Agić Dejan, Karnaš Maja, Tomić Sanja, Komar Mario, Karačić Zrinka, Rastija Vesna, Bešlo Drago, Šubarić Domagoj, Molnar Maja
Faculty of Agrobiotechnical Sciences Osijek, Josip Juraj Strossmayer University of Osijek, Osijek, Croatia.
Divison of Organic Chemistry and Biochemistry, Ruđer Bošković Institute, Zagreb, Croatia.
J Biomol Struct Dyn. 2023 Sep-Oct;41(16):7567-7581. doi: 10.1080/07391102.2022.2123044. Epub 2022 Sep 15.

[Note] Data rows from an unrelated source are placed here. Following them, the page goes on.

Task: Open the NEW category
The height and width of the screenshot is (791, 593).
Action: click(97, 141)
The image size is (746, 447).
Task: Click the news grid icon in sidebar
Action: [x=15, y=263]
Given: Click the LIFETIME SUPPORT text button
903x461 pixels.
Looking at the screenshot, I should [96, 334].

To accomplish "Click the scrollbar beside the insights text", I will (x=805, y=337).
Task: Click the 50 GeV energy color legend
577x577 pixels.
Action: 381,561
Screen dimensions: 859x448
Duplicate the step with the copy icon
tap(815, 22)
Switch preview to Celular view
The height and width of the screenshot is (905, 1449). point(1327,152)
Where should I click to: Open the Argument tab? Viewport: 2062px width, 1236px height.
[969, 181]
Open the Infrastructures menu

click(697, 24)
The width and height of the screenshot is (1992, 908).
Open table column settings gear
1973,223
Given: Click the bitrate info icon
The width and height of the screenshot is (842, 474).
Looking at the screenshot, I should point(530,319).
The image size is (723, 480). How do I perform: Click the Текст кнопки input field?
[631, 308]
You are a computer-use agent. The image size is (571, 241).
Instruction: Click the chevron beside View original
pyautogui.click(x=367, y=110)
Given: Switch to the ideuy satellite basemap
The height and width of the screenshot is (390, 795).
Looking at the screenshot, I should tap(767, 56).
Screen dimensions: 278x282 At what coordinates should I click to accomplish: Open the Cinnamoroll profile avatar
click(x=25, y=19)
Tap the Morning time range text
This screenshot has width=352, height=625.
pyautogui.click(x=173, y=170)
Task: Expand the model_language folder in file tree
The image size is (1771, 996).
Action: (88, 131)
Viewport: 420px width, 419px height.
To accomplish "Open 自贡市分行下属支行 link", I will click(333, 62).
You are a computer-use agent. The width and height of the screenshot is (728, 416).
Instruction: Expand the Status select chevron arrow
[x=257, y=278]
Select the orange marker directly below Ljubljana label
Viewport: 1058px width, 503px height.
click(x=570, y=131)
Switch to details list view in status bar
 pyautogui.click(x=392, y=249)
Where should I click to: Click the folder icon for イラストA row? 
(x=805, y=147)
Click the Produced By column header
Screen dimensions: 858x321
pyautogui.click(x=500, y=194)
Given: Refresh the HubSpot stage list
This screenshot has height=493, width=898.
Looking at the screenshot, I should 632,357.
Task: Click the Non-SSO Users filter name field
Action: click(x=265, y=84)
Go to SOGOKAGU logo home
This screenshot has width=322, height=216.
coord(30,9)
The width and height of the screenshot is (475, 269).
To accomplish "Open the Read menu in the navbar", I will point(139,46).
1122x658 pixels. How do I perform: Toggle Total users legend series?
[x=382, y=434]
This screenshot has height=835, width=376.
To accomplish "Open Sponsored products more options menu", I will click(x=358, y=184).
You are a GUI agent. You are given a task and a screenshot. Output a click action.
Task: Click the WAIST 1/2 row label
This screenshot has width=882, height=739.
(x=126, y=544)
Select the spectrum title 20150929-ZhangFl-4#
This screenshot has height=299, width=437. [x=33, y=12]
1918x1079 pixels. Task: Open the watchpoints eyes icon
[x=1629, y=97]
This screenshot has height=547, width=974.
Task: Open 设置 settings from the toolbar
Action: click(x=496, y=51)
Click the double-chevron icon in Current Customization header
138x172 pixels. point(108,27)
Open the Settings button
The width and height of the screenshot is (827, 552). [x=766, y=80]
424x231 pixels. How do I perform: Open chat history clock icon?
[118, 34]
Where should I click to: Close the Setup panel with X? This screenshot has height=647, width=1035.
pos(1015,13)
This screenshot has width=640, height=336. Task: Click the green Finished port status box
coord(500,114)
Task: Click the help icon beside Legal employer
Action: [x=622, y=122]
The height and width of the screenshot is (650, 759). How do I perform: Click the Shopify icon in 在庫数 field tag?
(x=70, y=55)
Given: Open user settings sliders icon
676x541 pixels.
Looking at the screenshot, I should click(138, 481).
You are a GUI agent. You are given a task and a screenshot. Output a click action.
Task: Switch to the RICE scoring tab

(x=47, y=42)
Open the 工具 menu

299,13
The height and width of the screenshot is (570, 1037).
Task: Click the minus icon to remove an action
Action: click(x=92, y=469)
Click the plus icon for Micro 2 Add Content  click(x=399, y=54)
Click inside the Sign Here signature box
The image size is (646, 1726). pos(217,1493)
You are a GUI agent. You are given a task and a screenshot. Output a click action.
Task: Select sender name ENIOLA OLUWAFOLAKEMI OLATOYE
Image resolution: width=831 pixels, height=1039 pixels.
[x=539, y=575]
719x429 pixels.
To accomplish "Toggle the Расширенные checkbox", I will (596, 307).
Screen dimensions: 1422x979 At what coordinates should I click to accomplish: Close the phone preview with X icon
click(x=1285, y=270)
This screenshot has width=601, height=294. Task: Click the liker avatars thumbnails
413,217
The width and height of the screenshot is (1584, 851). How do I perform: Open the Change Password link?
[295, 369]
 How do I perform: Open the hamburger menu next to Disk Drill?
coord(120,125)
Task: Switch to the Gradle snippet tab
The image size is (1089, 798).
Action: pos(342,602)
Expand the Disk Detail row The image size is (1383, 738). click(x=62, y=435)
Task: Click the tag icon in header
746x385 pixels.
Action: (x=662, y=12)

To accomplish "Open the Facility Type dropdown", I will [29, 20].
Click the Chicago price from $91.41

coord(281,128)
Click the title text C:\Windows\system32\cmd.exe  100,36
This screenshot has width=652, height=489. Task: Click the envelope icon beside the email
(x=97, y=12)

Dipeptidyl peptidase III (DPP III) is a zinc-dependent enzyme that sequentially hydrolyzes biologically active peptides by cleaving dipeptides from their N-termini. Although its fundamental role is not been fully elucidated, human DPP III (hDPP III) has been recognized in several pathophysiological processes of interest for drug development. In this article 27 quinazolinone-Schiff's bases were studied for their inhibitory activity against hDPP III combining an in vitro experiment with a computational approach. The biochemical assay showed that most compounds exhibited inhibitory activity at the 100 μM concentration. The best QSAR model included descriptors from the following 2D descriptor groups: information content indices, 2D autocorrelations, and edge adjacency indices. Five compounds were found to be the most potent inhibitors with IC values below 10 µM, while molecular docking predicted that these compounds bind to the central enzyme cleft and interact with residues of the substrate binding subsites. Molecular dynamics simulations of the most potent inhibitor (IC=0.96 µM) provided valuable information explaining the role of PHE109, ARG319, GLU327, GLU329, and ILE386 in the mechanism of the inhibitor binding and stabilization. This is the first study that gives insight into quinazolinone-Schiff's bases binding to this metalloenzyme.Communicated by Ramaswamy H. Sarma.
二肽基肽酶III(DPP III)是一种锌依赖性酶,通过从生物活性肽的N端切割二肽来依次水解这些肽。尽管其基本作用尚未完全阐明,但人DPP III(hDPP III)已在药物开发感兴趣的几个病理生理过程中得到确认。在本文中,结合体外实验和计算方法,研究了27种喹唑啉酮-席夫碱对hDPP III的抑制活性。生化分析表明,大多数化合物在100μM浓度下表现出抑制活性。最佳的定量构效关系(QSAR)模型包括来自以下二维描述符组的描述符:信息含量指数、二维自相关和边缘邻接指数。发现有五种化合物是最有效的抑制剂,其半数抑制浓度(IC)值低于10μM,而分子对接预测这些化合物与酶的中心裂隙结合,并与底物结合亚位点的残基相互作用。对最有效的抑制剂(IC = 0.96μM)进行分子动力学模拟,提供了有价值的信息,解释了苯丙氨酸109、精氨酸319、谷氨酸327、谷氨酸329和异亮氨酸386在抑制剂结合和稳定机制中的作用。这是第一项深入研究喹唑啉酮-席夫碱与这种金属酶结合的研究。由拉马斯瓦米·H·萨尔马传达。